**Tareas**
A - Escribe del extracto el pasaje que empieza en "Como en el caso" y termina en "consentir y confiar.".
B - En la frase del extracto que comienza con "Él es el Camino", ¿cuáles son las tres cosas que se dicen de Él?

**Extracto de página**
········

Algo parecido sucede con el obispo de Hipona. Su fuerza es su saber, pero hay algo que no dicen los libros. “Que el Verbo se hizo carne y habitó entre nosotros, dirá, no lo leí allí… Que se anonadó a sí mismo, tomando la forma de esclavo, hasta la muerte en cruz… no lo dicen aquellos libros… que murió, que no lo perdonaste, sino que lo entregaste por nosotros… no se halla allí” . “Yo buscaba el medio de adquirir fortaleza que me hiciese idóneo para gozarte, pero no había forma de hallarla que no fuera abrazándome con el Mediador entre Dios y los hombres, el hombre Cristo Jesús, que es sobre todas las cosas Dios. Él es el Camino, la Verdad, la Vida… pero yo, que no era humilde, no tenía a Jesús humilde por mi Dios, ni sabía de qué cosa pudiese ser maestra su flaqueza” .
Como en el caso de san Agustín, será el encuentro con la Palabra, de la mano de la Carta a los Romanos, el que conduzca a Martín Lutero a abrazarse a la cruz de Cristo como el único leño capaz de conducirle por las difíciles aguas de la vida y de la fe. Y en este abrazo, el Reformador percibe la hondura del misterio que entraña el Crucificado hasta poder decir con Pablo: “me amó y se entregó por mí” (Gal 2,20). No tenía que demostrar ni merecer nada. De poco servía ya buscar seguridad en sus prácticas ascéticas o en su saber. Basta con consentir y confiar.
Este hallazgo ilumina la experiencia de la fe y le dota de un significado nuevo y, sobre todo, existencial. La fe es una unión con Cristo que Lutero describe con gusto con metáforas amorosas y matrimoniales, recogiendo la idea patrística del intercambio. “La fe [dirá] no entraña sólo la grandeza de asimilar el alma a la palabra de Dios, sino que también la une con Cristo como una esposa se une con su esposo. Bienes, felicidad, desgracia y todas las cosas del uno y del otro se hacen comunes. Lo que pertenece a Cristo se hace propiedad del alma creyente, lo que posee el alma se hace pertenencia de Cristo. Como Cristo es dueño de toda felicidad y bien, el alma es señora de ello, de la misma manera que Cristo se arroga todas las debilidades y pecados que posee el alma. Ved qué trueque y qué duelo tan maravilloso. Por el anillo nupcial Cristo acepta como propios los pecados del alma creyente. Los pecados se sumergen y desaparecen en él, porque mucho más fuerte que todos ellos es su justicia insuperable. Por las arras, es decir, por la fe, se libera el alma de todos sus pecados y recibe la dote de la justicia eterna de su Esposo” .

········

**Información disponible**
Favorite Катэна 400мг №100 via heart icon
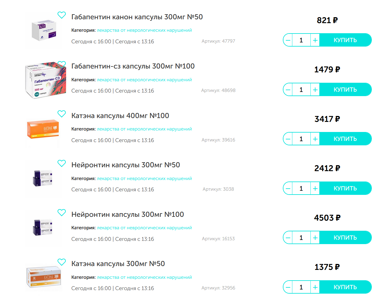The height and width of the screenshot is (304, 389). (62, 114)
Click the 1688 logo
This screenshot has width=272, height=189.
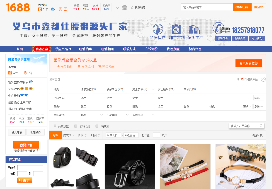[18, 7]
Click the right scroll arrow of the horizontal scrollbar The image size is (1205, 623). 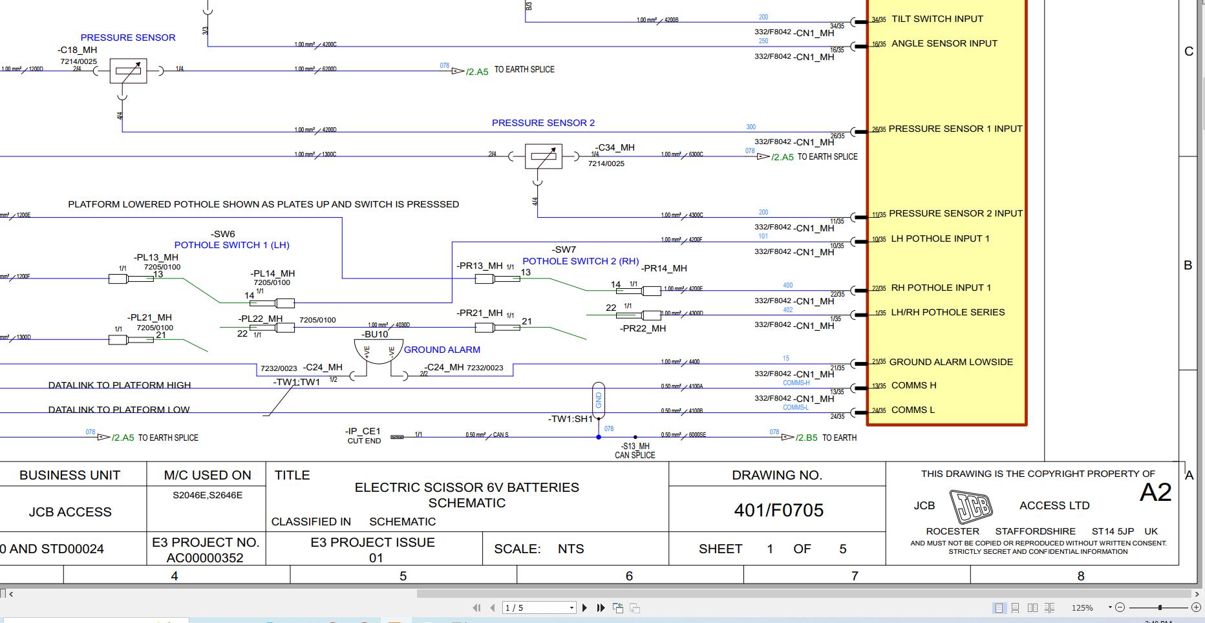(1197, 593)
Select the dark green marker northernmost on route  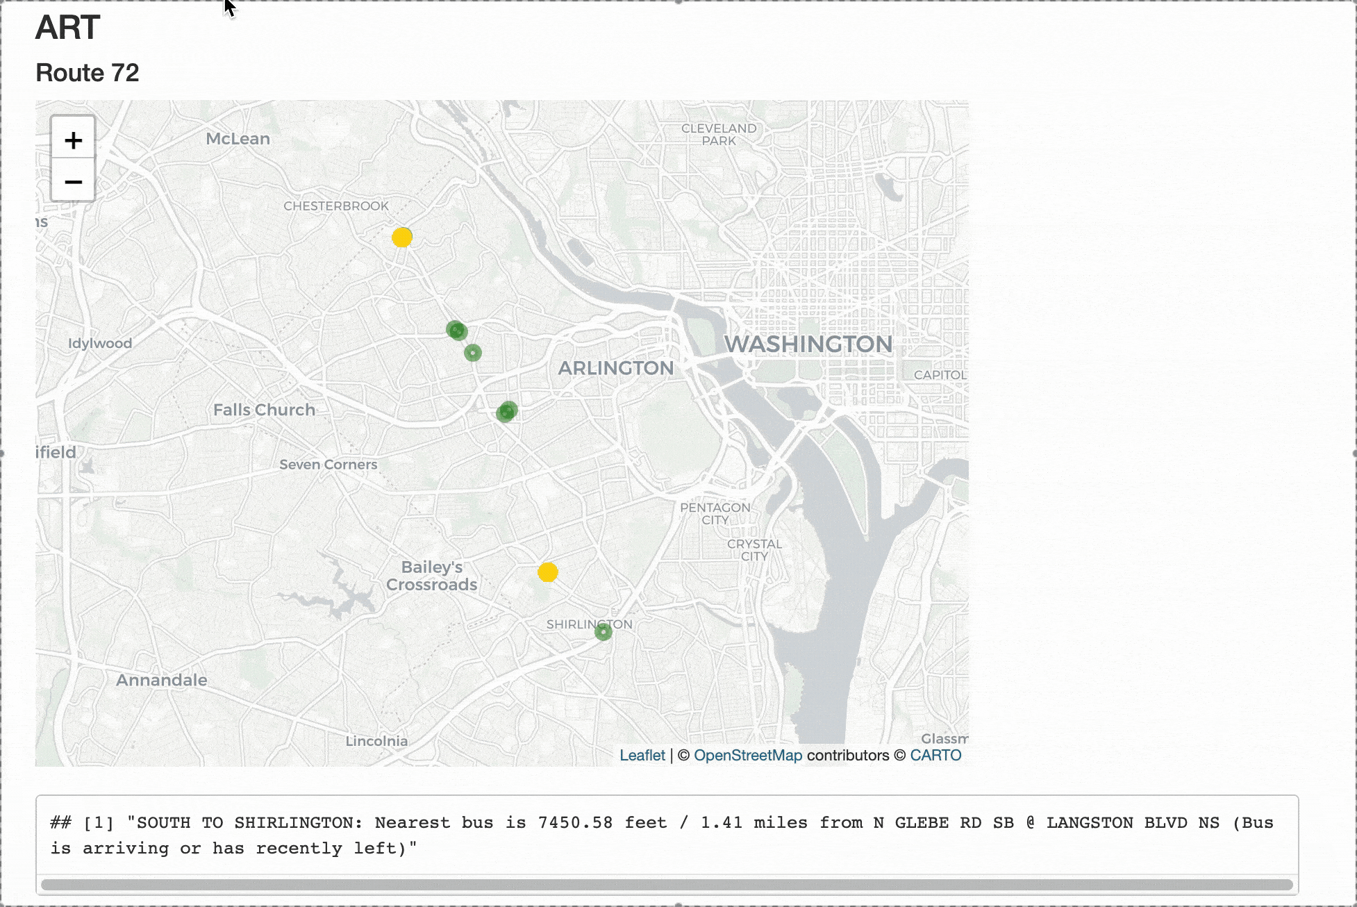(456, 331)
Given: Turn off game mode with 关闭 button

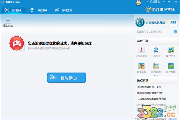Looking at the screenshot, I should [173, 22].
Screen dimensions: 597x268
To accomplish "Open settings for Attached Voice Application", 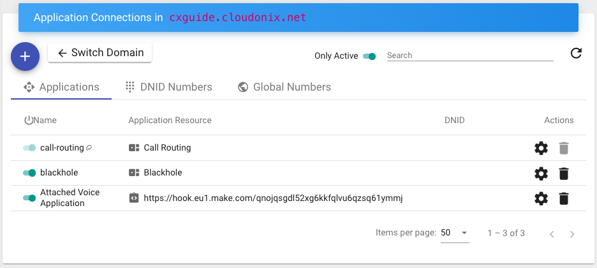I will 541,198.
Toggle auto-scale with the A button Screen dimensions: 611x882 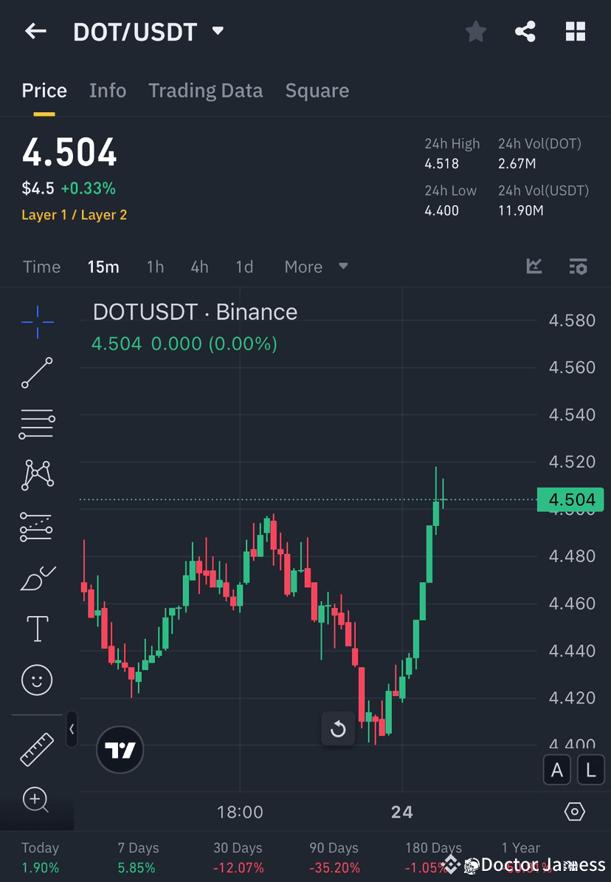pyautogui.click(x=557, y=770)
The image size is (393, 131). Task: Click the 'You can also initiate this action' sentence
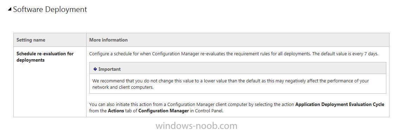click(236, 107)
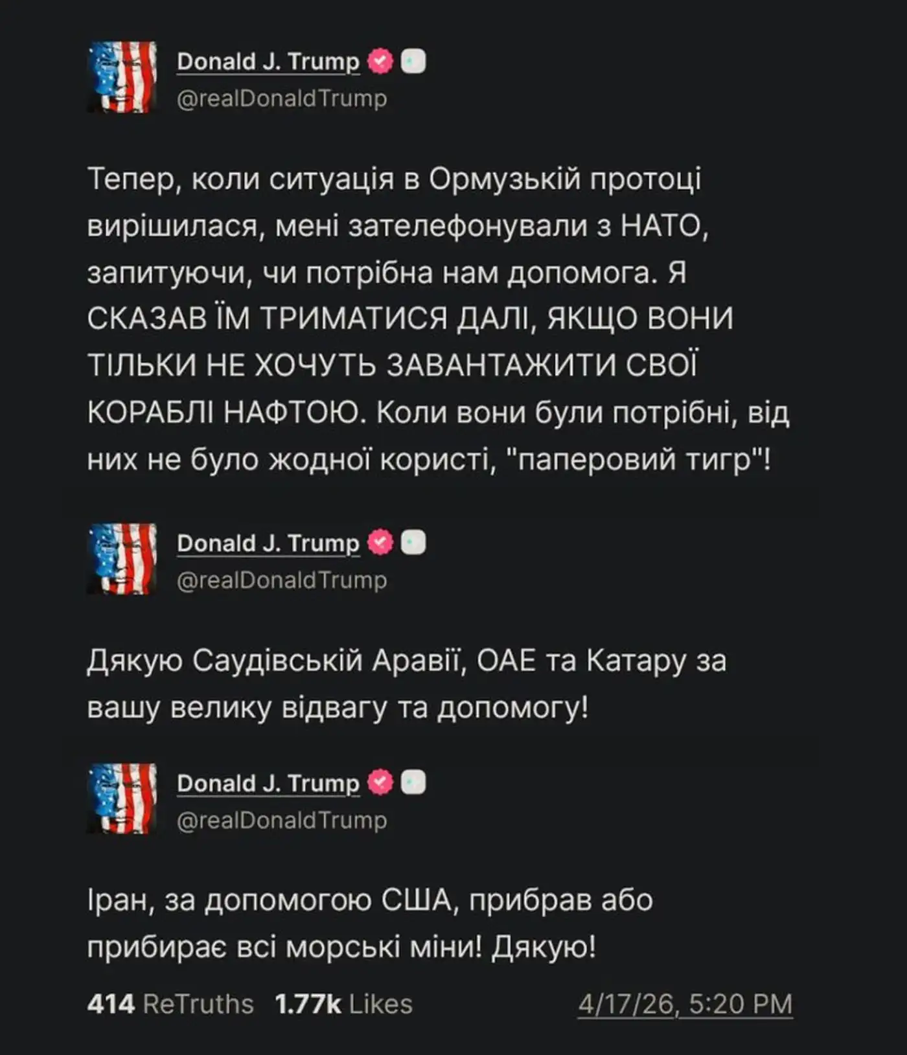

········

**Respuestas**
A -
Como en el caso de san Agustín, será el encuentro con la Palabra, de la mano de la Carta a los Romanos, el que conduzca a Martín Lutero a abrazarse a la cruz de Cristo como el único leño capaz de conducirle por las difíciles aguas de la vida y de la fe. Y en este abrazo, el Reformador percibe la hondura del misterio que entraña el Crucificado hasta poder decir con Pablo: “me amó y se entregó por mí” (Gal 2,20). No tenía que demostrar ni merecer nada. De poco servía ya buscar seguridad en sus prácticas ascéticas o en su saber. Basta con consentir y confiar.

B - El Camino, la Verdad y la Vida.